Cybersecurity professionals already anticipated an increase in threats for DNS security, according to a survey from Neustar International Security Council. Prior to the holidays in late 2020, 59% of security experts began updating their DNS security measures.
However, because the DNS landscape has grown complicated, 29% of security experts aren't entirely confident in their ability to respond to DNS threats, according to the Neustar survey.
The manufacturing industry had the closest semblance to the technology sector in malicious DNS activity. About half of DNS activity was rooted in cryptomining and 20% came from ransomware. "It turns out that the manufacturing sector is also the most likely to be impacted by ransomware," said Cisco. The report theorizes the high ransomware activity is due to big game hunting, or ransoms asking upwards of hundreds of thousands of dollars.

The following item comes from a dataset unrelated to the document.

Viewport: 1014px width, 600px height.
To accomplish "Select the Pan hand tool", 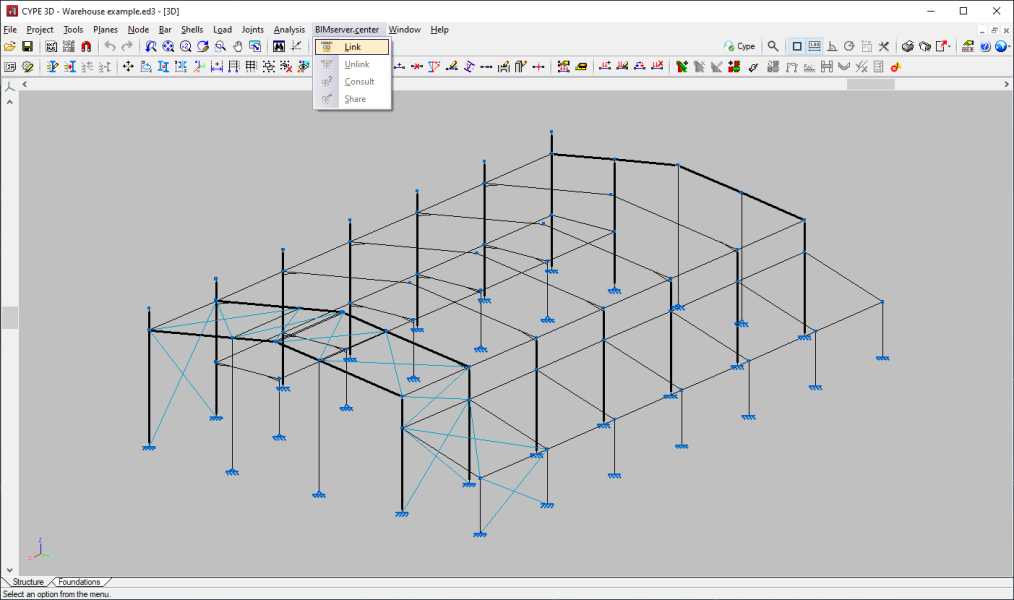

Because Revil and Ryuk leverage the Emotet and Trickbot trojans, the two types of DNS activity were closely linked. The financial sector had the highest levels of phishing-related traffic: 46% phishing and 31% trojan. "It’s possible that this sector is targeted by attackers through phishing more often than others simply because of its proximity to many bad actor’s end goal: money," the report said.

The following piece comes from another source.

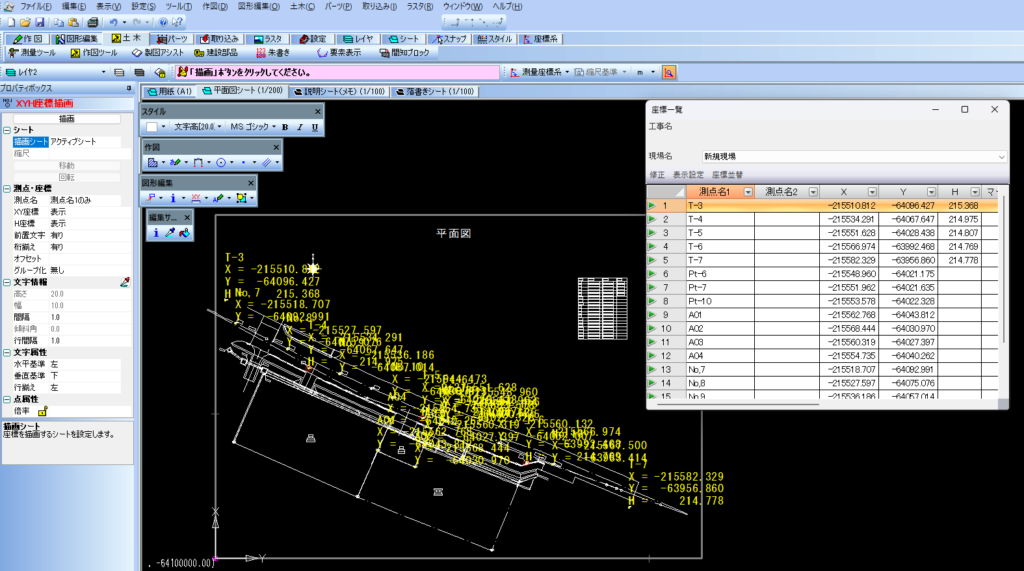Open the 土木(C) menu
1024x571 pixels.
pyautogui.click(x=300, y=6)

While SolarWinds investigations are still underway, determining if some of the DNS callouts contained victims' data in the SolarWinds hack, not all industries are as susceptible to information-stealing activity as others.
In general, the financial sector has the most information-stealing threats, with five-times more traffic than any other industry, according to Cisco. Almost half of companies experienced at least one case of information-stealing malware.

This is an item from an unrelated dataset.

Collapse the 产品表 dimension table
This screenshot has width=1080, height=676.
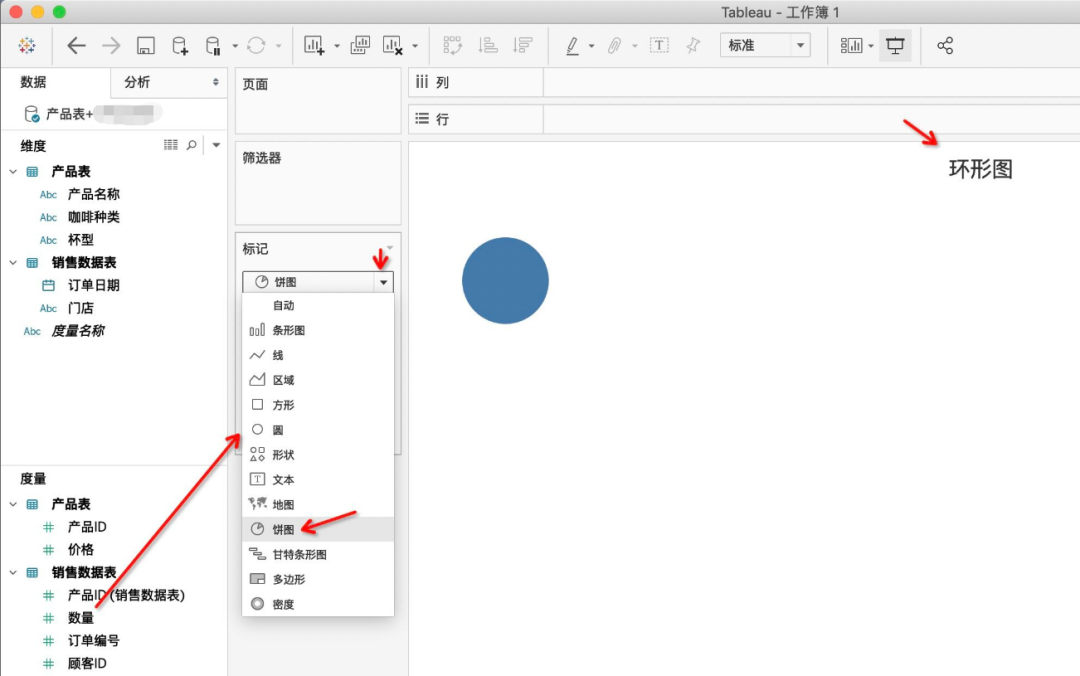coord(14,172)
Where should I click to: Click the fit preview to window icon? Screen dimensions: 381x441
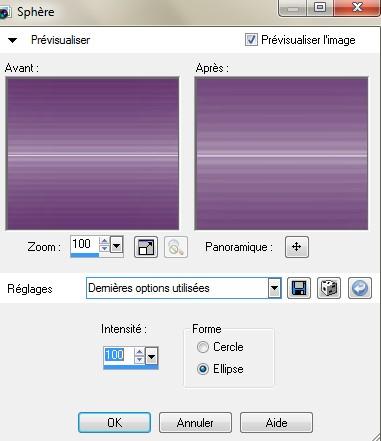point(146,247)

In the case of SolarWinds, the Sunburst malware beaconed out to the attacker-controlled DNS server. "These outgoing DNS requests and code victim machines domain name into the subdomain so that the attacker is able to identify victims," said Stephen Eckels, FLARE reverse engineer, at FireEye's Mandiant, during a SANS Institute webcast in January.
At that point, the attacker could vary their response to certain DNS requests, leading some victims to an upgrade to HTTP-based command and control (C2). It was at this point attackers decided if a company was worthy of a secondary attack.
If deemed a worthy target, the backdoor performs another DNS callout. Eventually the malware "continues to beacon over DNS simultaneously, so that it may receive other state transitions that tell it to keep running, shutdown, or otherwise sleep," said Eckels.